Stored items
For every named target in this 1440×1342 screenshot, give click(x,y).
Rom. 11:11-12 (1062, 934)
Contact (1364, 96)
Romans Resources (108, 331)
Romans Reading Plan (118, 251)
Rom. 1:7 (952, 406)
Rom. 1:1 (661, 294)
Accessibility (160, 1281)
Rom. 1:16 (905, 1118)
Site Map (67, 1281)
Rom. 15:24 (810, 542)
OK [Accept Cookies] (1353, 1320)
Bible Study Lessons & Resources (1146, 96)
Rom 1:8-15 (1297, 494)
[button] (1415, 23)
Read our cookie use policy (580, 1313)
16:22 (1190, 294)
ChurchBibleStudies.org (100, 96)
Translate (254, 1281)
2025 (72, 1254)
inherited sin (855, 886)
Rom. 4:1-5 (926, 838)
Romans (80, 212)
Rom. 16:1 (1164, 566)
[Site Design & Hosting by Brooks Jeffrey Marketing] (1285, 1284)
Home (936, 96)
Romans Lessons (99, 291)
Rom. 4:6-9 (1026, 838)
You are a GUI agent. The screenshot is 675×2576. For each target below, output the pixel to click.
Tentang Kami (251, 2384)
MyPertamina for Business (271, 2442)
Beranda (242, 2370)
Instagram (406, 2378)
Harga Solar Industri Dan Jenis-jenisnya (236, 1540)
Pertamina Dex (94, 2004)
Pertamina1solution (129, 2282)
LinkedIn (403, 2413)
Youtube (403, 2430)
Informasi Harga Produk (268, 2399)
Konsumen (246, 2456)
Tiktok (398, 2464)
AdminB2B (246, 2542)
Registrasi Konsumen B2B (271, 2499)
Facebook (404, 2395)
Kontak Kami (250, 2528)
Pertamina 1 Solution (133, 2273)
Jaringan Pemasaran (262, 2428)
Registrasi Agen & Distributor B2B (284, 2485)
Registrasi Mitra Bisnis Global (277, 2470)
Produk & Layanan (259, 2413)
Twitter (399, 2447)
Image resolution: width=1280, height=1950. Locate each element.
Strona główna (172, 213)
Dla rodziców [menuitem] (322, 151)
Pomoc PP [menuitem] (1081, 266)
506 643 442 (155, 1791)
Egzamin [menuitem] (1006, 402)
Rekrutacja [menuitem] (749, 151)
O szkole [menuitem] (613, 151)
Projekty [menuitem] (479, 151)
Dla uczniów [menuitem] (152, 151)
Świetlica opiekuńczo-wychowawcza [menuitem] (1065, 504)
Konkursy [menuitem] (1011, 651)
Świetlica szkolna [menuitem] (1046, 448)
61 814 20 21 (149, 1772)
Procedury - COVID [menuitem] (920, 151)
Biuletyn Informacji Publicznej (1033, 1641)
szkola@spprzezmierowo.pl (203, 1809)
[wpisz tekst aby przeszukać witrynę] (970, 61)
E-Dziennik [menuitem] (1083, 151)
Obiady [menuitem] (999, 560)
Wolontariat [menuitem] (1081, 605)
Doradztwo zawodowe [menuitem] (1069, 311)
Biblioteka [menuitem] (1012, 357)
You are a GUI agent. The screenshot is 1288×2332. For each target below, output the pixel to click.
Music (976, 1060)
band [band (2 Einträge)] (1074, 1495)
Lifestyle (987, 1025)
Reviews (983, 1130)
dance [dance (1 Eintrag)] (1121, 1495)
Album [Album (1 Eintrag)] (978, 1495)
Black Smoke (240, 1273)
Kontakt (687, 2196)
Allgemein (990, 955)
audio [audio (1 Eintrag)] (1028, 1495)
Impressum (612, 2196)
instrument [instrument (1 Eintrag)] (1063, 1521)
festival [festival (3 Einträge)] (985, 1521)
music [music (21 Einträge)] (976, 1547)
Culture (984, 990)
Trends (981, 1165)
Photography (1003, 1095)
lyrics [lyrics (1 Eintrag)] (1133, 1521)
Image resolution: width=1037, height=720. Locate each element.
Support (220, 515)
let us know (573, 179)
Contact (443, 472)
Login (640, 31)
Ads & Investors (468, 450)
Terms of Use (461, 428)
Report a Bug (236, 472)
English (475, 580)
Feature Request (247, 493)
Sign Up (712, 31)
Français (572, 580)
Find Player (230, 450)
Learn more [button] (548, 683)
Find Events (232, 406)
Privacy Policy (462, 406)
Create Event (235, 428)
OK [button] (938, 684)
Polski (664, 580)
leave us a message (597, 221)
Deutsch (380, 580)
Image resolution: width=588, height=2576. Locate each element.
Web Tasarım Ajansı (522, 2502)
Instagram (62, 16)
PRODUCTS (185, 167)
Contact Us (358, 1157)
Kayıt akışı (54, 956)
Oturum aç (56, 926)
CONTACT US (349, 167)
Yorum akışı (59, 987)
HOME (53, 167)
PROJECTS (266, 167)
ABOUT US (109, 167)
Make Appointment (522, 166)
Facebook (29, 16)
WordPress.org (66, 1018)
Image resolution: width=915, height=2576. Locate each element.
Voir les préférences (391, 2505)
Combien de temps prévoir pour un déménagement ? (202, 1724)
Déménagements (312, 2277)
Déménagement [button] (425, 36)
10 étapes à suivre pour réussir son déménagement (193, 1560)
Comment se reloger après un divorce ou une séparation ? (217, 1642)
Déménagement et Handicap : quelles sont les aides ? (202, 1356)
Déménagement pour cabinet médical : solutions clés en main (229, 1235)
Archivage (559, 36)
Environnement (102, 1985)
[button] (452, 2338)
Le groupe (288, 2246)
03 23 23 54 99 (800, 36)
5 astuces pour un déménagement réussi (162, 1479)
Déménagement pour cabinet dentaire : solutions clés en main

■ **TO DO**:
Rewrite all the rows above, putting "Pendaftaran" wherever "Registrasi" appears and leaving everything else unchanged.

■ **ANSWER BELOW**:
For every named target in this 1440×1342 screenshot, give click(x,y).
Rom. 11:11-12 (1062, 934)
Contact (1364, 96)
Romans Resources (108, 331)
Romans Reading Plan (118, 251)
Rom. 1:7 (952, 406)
Rom. 1:1 (661, 294)
Accessibility (160, 1281)
Rom. 1:16 (905, 1118)
Site Map (67, 1281)
Rom. 15:24 (810, 542)
OK [Accept Cookies] (1353, 1320)
Bible Study Lessons & Resources (1146, 96)
Rom 1:8-15 (1297, 494)
[button] (1415, 23)
Read our cookie use policy (580, 1313)
16:22 (1190, 294)
ChurchBibleStudies.org (100, 96)
Translate (254, 1281)
2025 (72, 1254)
inherited sin (855, 886)
Rom. 4:1-5 (926, 838)
Romans (80, 212)
Rom. 16:1 (1164, 566)
[Site Design & Hosting by Brooks Jeffrey Marketing] (1285, 1284)
Home (936, 96)
Romans Lessons (99, 291)
Rom. 4:6-9 (1026, 838)
You are a GUI agent. The screenshot is 675×2576. For each target below, output the pixel to click.
Tentang Kami (251, 2384)
MyPertamina for Business (271, 2442)
Beranda (242, 2370)
Instagram (406, 2378)
Harga Solar Industri Dan Jenis-jenisnya (236, 1540)
Pertamina Dex (94, 2004)
Pertamina1solution (129, 2282)
LinkedIn (403, 2413)
Youtube (403, 2430)
Informasi Harga Produk (268, 2399)
Konsumen (246, 2456)
Tiktok (398, 2464)
AdminB2B (246, 2542)
Pendaftaran Konsumen B2B (271, 2499)
Facebook (404, 2395)
Kontak Kami (250, 2528)
Pertamina 1 Solution (133, 2273)
Jaringan Pemasaran (262, 2428)
Pendaftaran Agen & Distributor B2B (284, 2485)
Pendaftaran Mitra Bisnis Global (277, 2470)
Produk & Layanan (259, 2413)
Twitter (399, 2447)
Image resolution: width=1280, height=1950. Locate each element.
Strona główna (172, 213)
Dla rodziców [menuitem] (322, 151)
Pomoc PP [menuitem] (1081, 266)
506 643 442 (155, 1791)
Egzamin [menuitem] (1006, 402)
Rekrutacja [menuitem] (749, 151)
O szkole [menuitem] (613, 151)
Projekty [menuitem] (479, 151)
Dla uczniów [menuitem] (152, 151)
Świetlica opiekuńczo-wychowawcza [menuitem] (1065, 504)
Konkursy [menuitem] (1011, 651)
Świetlica szkolna [menuitem] (1046, 448)
61 814 20 21 (149, 1772)
Procedury - COVID [menuitem] (920, 151)
Biuletyn Informacji Publicznej (1033, 1641)
szkola@spprzezmierowo.pl (203, 1809)
[wpisz tekst aby przeszukać witrynę] (970, 61)
E-Dziennik [menuitem] (1083, 151)
Obiady [menuitem] (999, 560)
Wolontariat [menuitem] (1081, 605)
Doradztwo zawodowe [menuitem] (1069, 311)
Biblioteka [menuitem] (1012, 357)
You are a GUI agent. The screenshot is 1288×2332. For each target below, output the pixel to click.
Music (976, 1060)
band [band (2 Einträge)] (1074, 1495)
Lifestyle (987, 1025)
Reviews (983, 1130)
dance [dance (1 Eintrag)] (1121, 1495)
Album [Album (1 Eintrag)] (978, 1495)
Black Smoke (240, 1273)
Kontakt (687, 2196)
Allgemein (990, 955)
audio [audio (1 Eintrag)] (1028, 1495)
Impressum (612, 2196)
instrument [instrument (1 Eintrag)] (1063, 1521)
festival [festival (3 Einträge)] (985, 1521)
music [music (21 Einträge)] (976, 1547)
Culture (984, 990)
Trends (981, 1165)
Photography (1003, 1095)
lyrics [lyrics (1 Eintrag)] (1133, 1521)
Image resolution: width=1037, height=720. Locate each element.
Support (220, 515)
let us know (573, 179)
Contact (443, 472)
Login (640, 31)
Ads & Investors (468, 450)
Terms of Use (461, 428)
Report a Bug (236, 472)
English (475, 580)
Feature Request (247, 493)
Sign Up (712, 31)
Français (572, 580)
Find Player (230, 450)
Learn more [button] (548, 683)
Find Events (232, 406)
Privacy Policy (462, 406)
Create Event (235, 428)
OK [button] (938, 684)
Polski (664, 580)
leave us a message (597, 221)
Deutsch (380, 580)
Image resolution: width=588, height=2576. Locate each element.
Web Tasarım Ajansı (522, 2502)
Instagram (62, 16)
PRODUCTS (185, 167)
Contact Us (358, 1157)
Kayıt akışı (54, 956)
Oturum aç (56, 926)
CONTACT US (349, 167)
Yorum akışı (59, 987)
HOME (53, 167)
PROJECTS (266, 167)
ABOUT US (109, 167)
Make Appointment (522, 166)
Facebook (29, 16)
WordPress.org (66, 1018)
Image resolution: width=915, height=2576. Locate each element.
Voir les préférences (391, 2505)
Combien de temps prévoir pour un déménagement ? (202, 1724)
Déménagements (312, 2277)
Déménagement [button] (425, 36)
10 étapes à suivre pour réussir son déménagement (193, 1560)
Comment se reloger après un divorce ou une séparation ? (217, 1642)
Déménagement et Handicap : quelles sont les aides ? (202, 1356)
Déménagement pour cabinet médical : solutions clés en main (229, 1235)
Archivage (559, 36)
Environnement (102, 1985)
[button] (452, 2338)
Le groupe (288, 2246)
03 23 23 54 99 (800, 36)
5 astuces pour un déménagement réussi (162, 1479)
Déménagement pour cabinet dentaire : solutions clés en main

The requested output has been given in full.